EXCERPT:
(begin)
The purchase of a house is perhaps the largest investment you will ever make in your life. If you get things wrong with the financing, you will risk losing your properties in Penang. For many homebuyers, the process of mortgaging appears confusing, filled with thousands of incomprehensible terms. It daunts them and drives them to make mistakes. Keep in mind that a mortgage is most likely the largest debt you'll ever incur, hence demanding your attention and knowledge. Before you decide on taking out a mortgage, do thorough research. Acquaint yourself with the terminologies, know exactly what you want, and make smart choices.

Below are some mortgage mistakes that are too costly to make. Understanding these mistakes will keep you from making them, saving you from financial pitfalls.

1.Not getting pre-approved for a mortgage.

Don't allow the excitement of buying a new house make you forget to apply for a home loan. Approach your local bank and discuss the various mortgages available, and pick one that suits you best. Make sure you get pre-approved for the mortgage of your choice. This will save your time and cut short your effort, enabling you to look at houses that fall within your budget. Getting pre-approved gives you not only peace of mind but also an edge over other home-buyers.

2.Not checking your credit score.

Your credit score is of vital when applying for a mortgage loan. Don't walk into a bank without knowing your credit score, as a poor score can disqualify you from applying for loans. If you've got a low credit score, pay off old bills immediately. A good credit score enables you to choose among many different mortgage loans, allowing you to buy your dream house finally. You can always check your credit score with CCRIS and of course for those who are not entirely sure what is CCRIS, this handy guide tells you what you should know about CCRIS

3.Falling for 'Adjustable Rate' mortgages.

An adjustable rate mortgage offers you a low rate of interest for the first two to five years after taking out the loan. This typically allows you to buy a larger house than you'd normally qualify for, by paying a lower down payment. Although this seems like a homeowner's dream, the interest rate witnessed a sharp increase after the stipulated two to five month period. Borrowers of such loans often find themselves unable to refinance their existing loans, and slowly fall into debt.

4.Making verbal agreements with the mortgage broker.

Making verbal agreements regarding loans and mortgages will not end well for you. Make sure that everything you've discussed with your mortgage broker verbally, finds its place on a written agreement. Jot down the rate quotes, fees, prepayment penalties, and other key terms to avoid any surprises in the future.

5.Applying without Preparation.
(end)
DATA ENTRIES:
(begin)
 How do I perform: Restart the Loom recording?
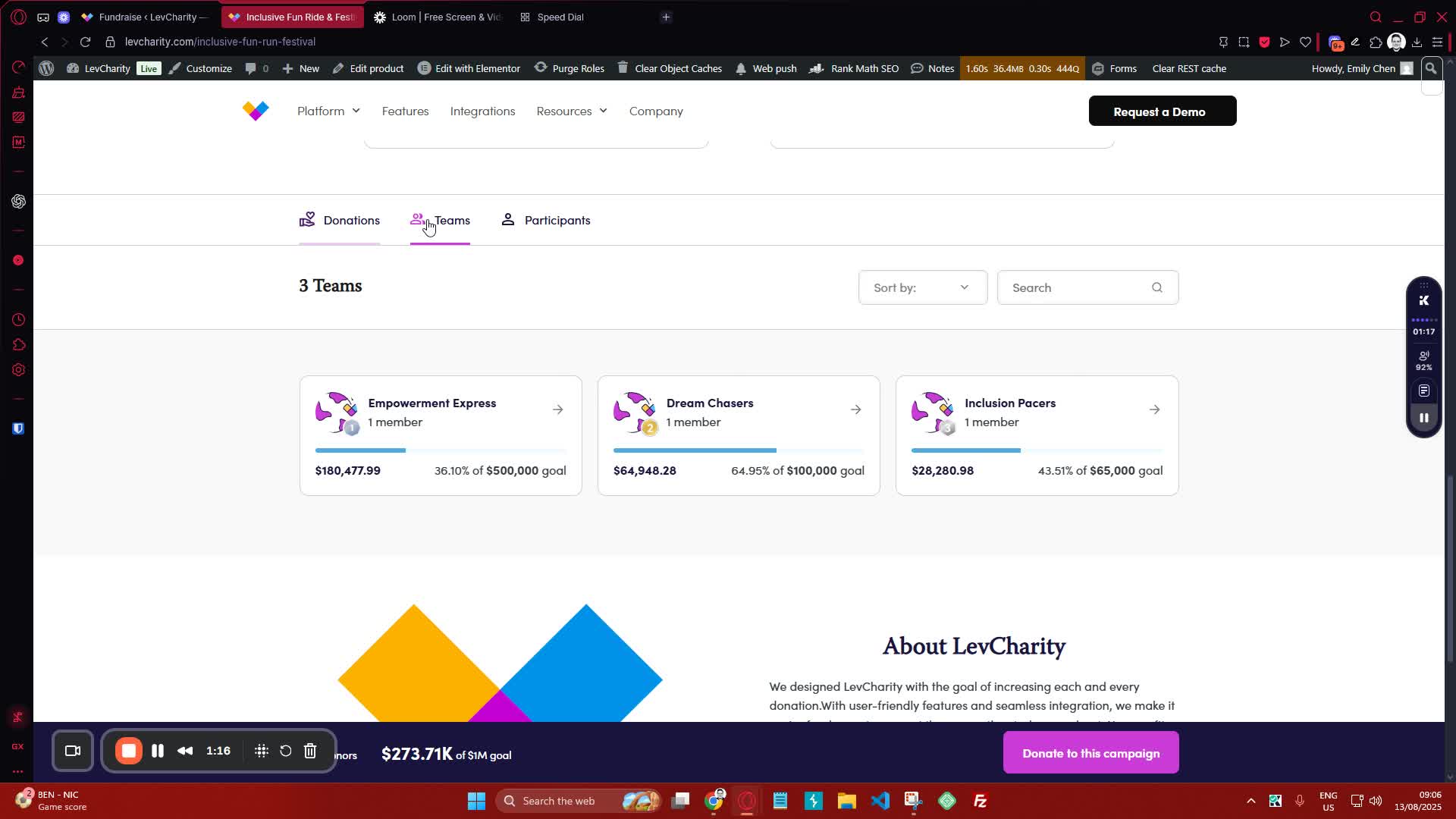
(end)
(begin)
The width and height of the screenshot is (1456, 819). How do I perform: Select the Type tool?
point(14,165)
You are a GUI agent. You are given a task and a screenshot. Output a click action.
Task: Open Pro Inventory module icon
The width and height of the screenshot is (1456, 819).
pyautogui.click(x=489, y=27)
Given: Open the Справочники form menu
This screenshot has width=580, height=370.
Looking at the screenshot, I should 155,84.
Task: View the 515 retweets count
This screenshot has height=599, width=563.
(end)
PROBLEM TO SOLVE: Copy the mortgage text from "3.Falling for 'Adjustable" to "the mortgage broker.", renaming "down payment" as "deposit". The records have no connection to the text.

FINAL RESULT:
3.Falling for 'Adjustable Rate' mortgages.

An adjustable rate mortgage offers you a low rate of interest for the first two to five years after taking out the loan. This typically allows you to buy a larger house than you'd normally qualify for, by paying a lower deposit. Although this seems like a homeowner's dream, the interest rate witnessed a sharp increase after the stipulated two to five month period. Borrowers of such loans often find themselves unable to refinance their existing loans, and slowly fall into debt.

4.Making verbal agreements with the mortgage broker.